Cold Blue / Various
D**S
A good introduction to "New" Music"
The Cold Blue label has always made a good, small contribution to making new music available to the public. This Cold Blue Sampler is an offering of new music from several years ago. Among samplers, it's a good one. Like most samplers, it suffers a little bit from a lack of continuity of the music - that's the nature of samplers. On the other hand, it's a good introduction to some important composers/performers. The music here is consistently good. This is quietly challenging music. Chas Smith's "Beatrix" is a wonderful start, with it's quiet beginning of plucking (processed stringed instruments - banjo, dobro...) followed soon by a jarring chord that hangs in the air and slowly decays.

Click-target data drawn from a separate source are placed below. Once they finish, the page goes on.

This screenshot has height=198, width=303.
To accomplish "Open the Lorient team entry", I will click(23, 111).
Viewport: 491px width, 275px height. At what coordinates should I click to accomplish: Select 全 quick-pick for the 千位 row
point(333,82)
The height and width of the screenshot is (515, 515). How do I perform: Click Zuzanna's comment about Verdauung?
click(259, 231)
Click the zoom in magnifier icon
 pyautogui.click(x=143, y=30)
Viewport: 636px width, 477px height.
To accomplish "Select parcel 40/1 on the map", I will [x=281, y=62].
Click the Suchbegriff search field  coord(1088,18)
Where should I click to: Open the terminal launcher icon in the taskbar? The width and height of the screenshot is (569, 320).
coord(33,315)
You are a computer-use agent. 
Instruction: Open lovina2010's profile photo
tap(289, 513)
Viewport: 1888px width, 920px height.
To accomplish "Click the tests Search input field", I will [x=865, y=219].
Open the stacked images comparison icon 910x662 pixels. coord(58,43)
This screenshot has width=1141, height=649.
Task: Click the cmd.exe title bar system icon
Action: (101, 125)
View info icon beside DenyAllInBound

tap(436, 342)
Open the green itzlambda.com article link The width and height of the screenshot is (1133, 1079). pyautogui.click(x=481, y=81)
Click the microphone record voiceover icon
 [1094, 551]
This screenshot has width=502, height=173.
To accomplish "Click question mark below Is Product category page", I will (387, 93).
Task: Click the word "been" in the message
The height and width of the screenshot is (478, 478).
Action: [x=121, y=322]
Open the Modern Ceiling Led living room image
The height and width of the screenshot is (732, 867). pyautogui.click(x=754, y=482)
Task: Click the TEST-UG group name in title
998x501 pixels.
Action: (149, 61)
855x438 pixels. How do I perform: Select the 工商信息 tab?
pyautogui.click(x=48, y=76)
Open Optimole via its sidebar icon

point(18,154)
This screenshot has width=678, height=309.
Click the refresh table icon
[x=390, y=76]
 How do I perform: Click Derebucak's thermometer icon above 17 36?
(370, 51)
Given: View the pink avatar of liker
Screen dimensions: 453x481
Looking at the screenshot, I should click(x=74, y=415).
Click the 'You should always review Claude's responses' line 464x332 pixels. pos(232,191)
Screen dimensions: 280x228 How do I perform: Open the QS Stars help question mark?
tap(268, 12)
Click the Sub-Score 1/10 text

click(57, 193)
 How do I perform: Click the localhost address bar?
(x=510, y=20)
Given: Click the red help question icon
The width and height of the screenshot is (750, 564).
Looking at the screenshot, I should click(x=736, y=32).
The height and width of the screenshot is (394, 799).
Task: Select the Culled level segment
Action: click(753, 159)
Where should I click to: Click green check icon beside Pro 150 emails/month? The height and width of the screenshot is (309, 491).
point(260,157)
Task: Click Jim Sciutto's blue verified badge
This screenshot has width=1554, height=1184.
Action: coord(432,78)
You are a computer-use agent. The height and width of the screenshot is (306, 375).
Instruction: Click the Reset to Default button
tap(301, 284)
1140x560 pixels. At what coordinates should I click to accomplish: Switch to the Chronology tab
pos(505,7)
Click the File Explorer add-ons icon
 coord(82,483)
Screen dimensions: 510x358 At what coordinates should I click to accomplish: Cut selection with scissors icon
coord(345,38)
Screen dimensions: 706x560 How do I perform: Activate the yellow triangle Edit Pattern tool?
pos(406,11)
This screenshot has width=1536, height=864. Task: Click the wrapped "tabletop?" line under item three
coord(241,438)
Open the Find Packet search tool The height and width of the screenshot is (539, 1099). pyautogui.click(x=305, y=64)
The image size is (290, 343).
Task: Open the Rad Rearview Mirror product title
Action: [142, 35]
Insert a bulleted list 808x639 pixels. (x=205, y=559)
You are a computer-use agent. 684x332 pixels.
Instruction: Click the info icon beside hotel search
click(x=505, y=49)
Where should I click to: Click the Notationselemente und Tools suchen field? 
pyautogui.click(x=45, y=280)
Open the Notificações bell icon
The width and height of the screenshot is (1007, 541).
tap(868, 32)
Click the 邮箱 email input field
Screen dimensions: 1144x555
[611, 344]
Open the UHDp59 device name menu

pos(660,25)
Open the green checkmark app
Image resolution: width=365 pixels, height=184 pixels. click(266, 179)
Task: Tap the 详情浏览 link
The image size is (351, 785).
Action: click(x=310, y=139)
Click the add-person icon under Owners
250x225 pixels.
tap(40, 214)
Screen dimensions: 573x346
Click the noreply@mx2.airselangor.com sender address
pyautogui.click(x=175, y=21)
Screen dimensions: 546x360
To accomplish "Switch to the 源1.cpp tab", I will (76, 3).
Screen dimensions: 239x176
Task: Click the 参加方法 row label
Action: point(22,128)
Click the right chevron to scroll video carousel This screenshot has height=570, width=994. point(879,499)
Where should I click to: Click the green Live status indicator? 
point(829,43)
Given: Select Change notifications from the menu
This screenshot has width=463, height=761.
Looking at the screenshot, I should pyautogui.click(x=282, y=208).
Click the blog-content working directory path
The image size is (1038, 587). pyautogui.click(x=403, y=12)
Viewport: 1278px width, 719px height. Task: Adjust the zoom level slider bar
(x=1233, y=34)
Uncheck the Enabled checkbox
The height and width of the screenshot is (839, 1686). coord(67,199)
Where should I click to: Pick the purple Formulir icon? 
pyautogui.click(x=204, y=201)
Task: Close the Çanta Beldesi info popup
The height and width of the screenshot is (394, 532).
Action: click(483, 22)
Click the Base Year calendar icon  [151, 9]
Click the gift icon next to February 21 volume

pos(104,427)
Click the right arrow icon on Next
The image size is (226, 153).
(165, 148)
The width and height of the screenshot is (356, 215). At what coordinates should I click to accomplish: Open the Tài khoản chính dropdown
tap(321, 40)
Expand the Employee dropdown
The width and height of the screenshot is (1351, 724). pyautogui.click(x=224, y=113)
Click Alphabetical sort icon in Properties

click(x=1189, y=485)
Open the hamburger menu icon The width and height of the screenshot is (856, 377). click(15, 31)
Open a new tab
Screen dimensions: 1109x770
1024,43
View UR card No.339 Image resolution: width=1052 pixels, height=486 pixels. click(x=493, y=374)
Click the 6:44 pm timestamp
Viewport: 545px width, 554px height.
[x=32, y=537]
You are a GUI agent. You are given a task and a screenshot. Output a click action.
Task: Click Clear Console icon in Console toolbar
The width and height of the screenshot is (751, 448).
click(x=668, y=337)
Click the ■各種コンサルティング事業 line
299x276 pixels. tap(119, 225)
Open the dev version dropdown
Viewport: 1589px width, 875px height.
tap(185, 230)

There's is much music to enjoy here, and it does the job of a sampling of musics - it gives the listener an introduction to these composers and musicians, and it offers a starting point for finding more of their music to experience. I recommend taking the first step of listening to this music, and then enjoy the journey of exploring more of the artists represented on this disc.
R**S
A showcase of excellence from Cold Blue
Back in the early eighties, Cold Blue surfaced as a distinctive presence among new music labels. It released a number of vinyl records but then disappeared for a while until it was resuscitated in the spring of 2001. Cold Blue is a reissue of a long out of print anthology LP originally released in 1984. It features contributions by Jim Fox, Chas Smith, Daniel Lentz, Peter Garland, Rick Cox, Michael Jon Fink and Eugene Bowen in collaboration with Harold Budd, among others. Chas Smith, who has released a handful of more-or-less impressive solo records on the same label, opens the set with a surprisingly jarring piece for banjo and pedal steel guitar. Ingram Marshall follows with a contemplative piece for mandolin, piano and electronics. Titled "Gradual Siciliano," the piece is clearly a variation on the sort of Sicilian melody used by Nino Rota in his themes for the Godfather. An angry, thundering piano is accompanied by at first a pounding drum and then a roaring bullroarer in Peter Garland's dramatic "The Three Strange Angels." Michael Byron (who released Music for Nights Without Moon or Pearl last year on Cold Blue) contributes an intriguing piece for marimbas recorded live in Toronto. This is followed by a stunning composition by Jim Fox for piano accompanied by the most subtle contributions on electric guitar and cello; a remarkable expression of subtlety and sadness. Another intriguing piece is Read Miller's "Weddings, Funerals, and Children Who Cannot Sleep," where two speaking voices become muffled and swallowed up by Chas Smith's Serge processing. Michael Jon Fink's "Celesta Solo" plays like a quiet lullaby. Eugene Bowen and Harold Budd produce a track that looks back to the early ambient experiments of Cluster and Brian Eno (and of course by Harold Budd himself), with the distinctive sound of a guitar synth dominating the piece alongside a keyboard synth. Also included here is one previously unreleased piece for solo piano by David Mahler and performed by Bryan Pezzone; the notes are light and warm, yet the mood continues in Cold Blue's characteristic theme of gentle melancholy. In all, Cold Blue is as compelling today as it would have been when it was originally released all those years ago; an anthology with many voices, distinct yet united under the label's vision of presenting some of the most innovative and accomplished new music coming out of the American west coast.